What to work on -
Transcribe the data below verbatim from the line with "Instruction: Click the MA(200)" to the line with "Task: Select the UPnP, DLNA section icon". Include both of those lines.

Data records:
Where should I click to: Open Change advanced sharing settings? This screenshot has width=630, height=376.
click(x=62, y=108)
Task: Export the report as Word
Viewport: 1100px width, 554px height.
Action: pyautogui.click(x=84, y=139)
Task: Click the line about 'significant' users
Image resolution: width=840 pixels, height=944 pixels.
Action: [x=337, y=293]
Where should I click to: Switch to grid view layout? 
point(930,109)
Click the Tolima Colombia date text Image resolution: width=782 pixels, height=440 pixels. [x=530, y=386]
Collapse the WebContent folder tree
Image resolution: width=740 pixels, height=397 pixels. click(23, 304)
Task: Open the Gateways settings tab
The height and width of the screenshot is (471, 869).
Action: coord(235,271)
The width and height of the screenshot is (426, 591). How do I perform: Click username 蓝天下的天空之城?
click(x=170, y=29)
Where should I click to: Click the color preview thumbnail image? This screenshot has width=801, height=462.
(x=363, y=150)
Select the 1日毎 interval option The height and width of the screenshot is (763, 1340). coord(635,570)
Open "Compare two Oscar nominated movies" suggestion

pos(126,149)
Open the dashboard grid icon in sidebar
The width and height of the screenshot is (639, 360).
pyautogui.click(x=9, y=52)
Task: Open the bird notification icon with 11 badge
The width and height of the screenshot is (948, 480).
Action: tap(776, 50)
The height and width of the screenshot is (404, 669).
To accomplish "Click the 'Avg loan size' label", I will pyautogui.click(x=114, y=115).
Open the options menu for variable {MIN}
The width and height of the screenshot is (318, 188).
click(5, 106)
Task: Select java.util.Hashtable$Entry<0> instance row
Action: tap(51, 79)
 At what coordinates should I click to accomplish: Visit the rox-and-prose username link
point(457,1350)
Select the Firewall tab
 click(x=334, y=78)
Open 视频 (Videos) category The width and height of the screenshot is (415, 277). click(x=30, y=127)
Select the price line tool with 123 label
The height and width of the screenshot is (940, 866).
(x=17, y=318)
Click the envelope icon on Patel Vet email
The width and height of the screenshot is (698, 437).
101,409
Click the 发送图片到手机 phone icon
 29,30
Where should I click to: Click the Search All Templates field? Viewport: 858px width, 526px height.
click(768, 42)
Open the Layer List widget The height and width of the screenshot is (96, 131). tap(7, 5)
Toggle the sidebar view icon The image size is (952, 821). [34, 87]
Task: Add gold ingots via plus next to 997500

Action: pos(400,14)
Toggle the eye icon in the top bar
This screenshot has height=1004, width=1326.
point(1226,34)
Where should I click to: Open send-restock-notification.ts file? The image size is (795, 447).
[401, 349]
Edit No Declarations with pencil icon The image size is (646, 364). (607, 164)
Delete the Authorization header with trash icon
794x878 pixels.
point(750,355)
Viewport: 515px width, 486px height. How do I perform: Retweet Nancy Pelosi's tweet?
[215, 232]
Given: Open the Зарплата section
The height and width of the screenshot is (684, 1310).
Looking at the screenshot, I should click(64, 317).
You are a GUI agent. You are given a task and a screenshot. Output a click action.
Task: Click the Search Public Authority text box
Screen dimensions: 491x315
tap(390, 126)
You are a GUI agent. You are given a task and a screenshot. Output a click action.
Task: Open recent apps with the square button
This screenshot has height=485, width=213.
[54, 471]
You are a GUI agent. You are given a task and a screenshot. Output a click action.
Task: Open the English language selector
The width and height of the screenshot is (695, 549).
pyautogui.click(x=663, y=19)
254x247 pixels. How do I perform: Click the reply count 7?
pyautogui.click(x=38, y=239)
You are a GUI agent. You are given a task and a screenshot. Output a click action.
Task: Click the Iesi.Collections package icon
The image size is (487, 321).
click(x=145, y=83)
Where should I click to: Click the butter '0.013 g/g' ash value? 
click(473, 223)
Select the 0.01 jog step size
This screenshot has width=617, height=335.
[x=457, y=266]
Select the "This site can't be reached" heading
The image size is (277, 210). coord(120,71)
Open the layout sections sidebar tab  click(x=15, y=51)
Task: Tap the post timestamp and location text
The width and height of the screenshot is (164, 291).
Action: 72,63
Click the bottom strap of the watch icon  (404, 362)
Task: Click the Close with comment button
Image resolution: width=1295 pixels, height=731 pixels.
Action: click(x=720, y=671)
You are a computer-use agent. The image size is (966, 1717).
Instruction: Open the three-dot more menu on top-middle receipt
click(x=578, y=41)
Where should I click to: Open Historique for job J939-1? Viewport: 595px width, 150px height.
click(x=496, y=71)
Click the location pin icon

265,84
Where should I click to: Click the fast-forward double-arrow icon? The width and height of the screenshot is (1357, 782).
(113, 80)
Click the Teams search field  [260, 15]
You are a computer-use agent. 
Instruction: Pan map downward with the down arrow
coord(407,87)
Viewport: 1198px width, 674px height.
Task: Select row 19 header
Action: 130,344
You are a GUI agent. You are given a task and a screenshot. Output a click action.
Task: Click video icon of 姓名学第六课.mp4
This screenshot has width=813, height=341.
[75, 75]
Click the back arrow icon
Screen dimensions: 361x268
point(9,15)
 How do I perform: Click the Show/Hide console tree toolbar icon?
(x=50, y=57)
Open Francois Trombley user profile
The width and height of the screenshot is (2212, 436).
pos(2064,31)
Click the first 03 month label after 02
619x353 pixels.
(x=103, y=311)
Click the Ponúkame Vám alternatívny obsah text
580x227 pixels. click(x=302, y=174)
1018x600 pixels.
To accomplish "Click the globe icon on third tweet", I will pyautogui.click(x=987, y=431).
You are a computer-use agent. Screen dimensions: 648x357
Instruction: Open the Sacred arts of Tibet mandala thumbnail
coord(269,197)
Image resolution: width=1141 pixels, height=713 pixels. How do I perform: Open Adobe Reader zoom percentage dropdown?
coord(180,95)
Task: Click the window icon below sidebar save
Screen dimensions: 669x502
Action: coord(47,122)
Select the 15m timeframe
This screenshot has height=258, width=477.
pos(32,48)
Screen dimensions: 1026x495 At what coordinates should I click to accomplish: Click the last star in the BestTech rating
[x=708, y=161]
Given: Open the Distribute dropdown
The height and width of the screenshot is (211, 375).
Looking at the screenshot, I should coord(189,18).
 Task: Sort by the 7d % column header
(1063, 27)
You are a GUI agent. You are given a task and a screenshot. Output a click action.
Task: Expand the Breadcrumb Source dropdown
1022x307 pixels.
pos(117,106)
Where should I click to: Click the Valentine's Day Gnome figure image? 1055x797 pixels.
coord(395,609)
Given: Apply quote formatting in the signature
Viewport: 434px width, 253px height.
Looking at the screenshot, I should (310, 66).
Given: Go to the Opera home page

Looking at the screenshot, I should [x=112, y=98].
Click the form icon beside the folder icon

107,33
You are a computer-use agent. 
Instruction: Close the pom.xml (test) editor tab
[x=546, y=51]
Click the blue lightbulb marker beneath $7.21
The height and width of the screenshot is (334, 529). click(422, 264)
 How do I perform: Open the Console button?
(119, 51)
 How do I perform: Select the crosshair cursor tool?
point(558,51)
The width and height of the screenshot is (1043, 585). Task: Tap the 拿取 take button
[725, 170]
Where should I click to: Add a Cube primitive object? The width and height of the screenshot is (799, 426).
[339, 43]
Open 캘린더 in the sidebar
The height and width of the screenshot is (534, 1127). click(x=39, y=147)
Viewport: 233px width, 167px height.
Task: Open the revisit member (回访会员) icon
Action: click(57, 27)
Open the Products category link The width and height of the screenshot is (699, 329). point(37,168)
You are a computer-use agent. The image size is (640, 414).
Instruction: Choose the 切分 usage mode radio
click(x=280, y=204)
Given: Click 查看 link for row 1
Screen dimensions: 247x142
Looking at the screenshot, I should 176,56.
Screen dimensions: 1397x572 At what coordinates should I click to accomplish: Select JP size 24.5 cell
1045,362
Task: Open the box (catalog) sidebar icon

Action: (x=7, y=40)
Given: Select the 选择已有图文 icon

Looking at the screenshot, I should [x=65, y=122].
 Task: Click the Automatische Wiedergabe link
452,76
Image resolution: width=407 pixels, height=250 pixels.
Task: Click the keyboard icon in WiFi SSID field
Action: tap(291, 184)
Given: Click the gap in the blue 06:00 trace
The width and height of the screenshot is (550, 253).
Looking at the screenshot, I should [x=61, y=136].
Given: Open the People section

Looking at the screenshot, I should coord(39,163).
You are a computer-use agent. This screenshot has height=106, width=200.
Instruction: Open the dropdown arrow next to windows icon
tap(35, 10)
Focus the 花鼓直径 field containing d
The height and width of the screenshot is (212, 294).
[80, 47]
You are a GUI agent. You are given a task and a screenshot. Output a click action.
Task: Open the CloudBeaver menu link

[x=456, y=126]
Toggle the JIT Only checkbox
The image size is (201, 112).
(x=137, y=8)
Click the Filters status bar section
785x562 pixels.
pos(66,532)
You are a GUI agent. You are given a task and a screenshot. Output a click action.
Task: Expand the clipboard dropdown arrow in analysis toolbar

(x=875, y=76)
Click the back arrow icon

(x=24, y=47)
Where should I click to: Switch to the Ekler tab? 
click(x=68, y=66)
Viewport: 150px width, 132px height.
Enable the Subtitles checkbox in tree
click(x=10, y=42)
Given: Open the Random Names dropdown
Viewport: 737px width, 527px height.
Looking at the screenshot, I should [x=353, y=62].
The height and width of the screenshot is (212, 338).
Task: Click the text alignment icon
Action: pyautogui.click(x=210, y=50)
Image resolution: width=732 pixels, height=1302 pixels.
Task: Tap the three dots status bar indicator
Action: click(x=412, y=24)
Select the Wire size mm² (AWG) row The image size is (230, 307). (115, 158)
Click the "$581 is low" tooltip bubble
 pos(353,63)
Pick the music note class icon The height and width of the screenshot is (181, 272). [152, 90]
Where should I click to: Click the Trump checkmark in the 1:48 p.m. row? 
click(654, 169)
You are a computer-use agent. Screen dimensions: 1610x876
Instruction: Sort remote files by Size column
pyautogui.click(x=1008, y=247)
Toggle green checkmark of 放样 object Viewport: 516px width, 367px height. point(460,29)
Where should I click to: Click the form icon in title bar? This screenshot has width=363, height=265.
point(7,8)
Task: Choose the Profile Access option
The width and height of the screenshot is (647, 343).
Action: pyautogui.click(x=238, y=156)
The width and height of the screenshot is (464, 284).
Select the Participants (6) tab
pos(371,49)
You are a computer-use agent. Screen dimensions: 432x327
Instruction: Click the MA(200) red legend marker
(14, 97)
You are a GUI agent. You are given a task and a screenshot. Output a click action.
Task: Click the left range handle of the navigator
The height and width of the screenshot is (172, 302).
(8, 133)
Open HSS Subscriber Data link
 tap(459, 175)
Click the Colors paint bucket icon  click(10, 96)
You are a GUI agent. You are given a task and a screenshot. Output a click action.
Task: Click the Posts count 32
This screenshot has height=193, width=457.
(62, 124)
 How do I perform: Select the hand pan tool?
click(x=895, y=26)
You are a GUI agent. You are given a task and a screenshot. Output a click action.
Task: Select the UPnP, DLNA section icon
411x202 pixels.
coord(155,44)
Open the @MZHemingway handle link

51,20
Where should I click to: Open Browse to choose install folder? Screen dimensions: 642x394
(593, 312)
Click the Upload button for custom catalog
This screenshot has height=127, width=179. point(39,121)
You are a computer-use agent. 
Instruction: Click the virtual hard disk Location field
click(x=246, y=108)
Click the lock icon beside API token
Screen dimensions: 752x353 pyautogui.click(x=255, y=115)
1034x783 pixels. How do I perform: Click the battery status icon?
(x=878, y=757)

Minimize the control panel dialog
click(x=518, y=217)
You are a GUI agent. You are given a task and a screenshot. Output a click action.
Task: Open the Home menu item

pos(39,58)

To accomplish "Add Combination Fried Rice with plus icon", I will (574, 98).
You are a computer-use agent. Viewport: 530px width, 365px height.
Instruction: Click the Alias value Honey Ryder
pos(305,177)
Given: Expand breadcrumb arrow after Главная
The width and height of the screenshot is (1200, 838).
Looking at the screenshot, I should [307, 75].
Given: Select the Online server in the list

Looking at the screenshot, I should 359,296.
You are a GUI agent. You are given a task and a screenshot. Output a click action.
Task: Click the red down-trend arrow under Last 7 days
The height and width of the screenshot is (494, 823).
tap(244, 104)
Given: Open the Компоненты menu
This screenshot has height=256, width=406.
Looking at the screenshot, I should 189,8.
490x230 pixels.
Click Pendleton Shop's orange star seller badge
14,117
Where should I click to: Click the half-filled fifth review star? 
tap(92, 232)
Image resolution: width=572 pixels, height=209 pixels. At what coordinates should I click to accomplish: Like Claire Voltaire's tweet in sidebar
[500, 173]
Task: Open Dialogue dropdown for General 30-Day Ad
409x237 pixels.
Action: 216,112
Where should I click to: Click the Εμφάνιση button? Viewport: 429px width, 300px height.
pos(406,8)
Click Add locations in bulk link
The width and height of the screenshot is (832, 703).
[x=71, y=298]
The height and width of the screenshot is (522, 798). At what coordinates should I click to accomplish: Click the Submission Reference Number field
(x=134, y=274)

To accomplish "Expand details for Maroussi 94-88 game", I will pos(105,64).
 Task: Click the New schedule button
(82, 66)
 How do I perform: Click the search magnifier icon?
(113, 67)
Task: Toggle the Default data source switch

Answer area -
Instruction: Click the MA(200) red legend marker
(14, 97)
You are a GUI agent. You are given a task and a screenshot. Output a click action.
Task: Click the left range handle of the navigator
The height and width of the screenshot is (172, 302).
(8, 133)
Open HSS Subscriber Data link
 tap(459, 175)
Click the Colors paint bucket icon  click(10, 96)
You are a GUI agent. You are given a task and a screenshot. Output a click action.
Task: Click the Posts count 32
This screenshot has height=193, width=457.
(62, 124)
 How do I perform: Select the hand pan tool?
click(x=895, y=26)
You are a GUI agent. You are given a task and a screenshot. Output a click action.
Task: Select the UPnP, DLNA section icon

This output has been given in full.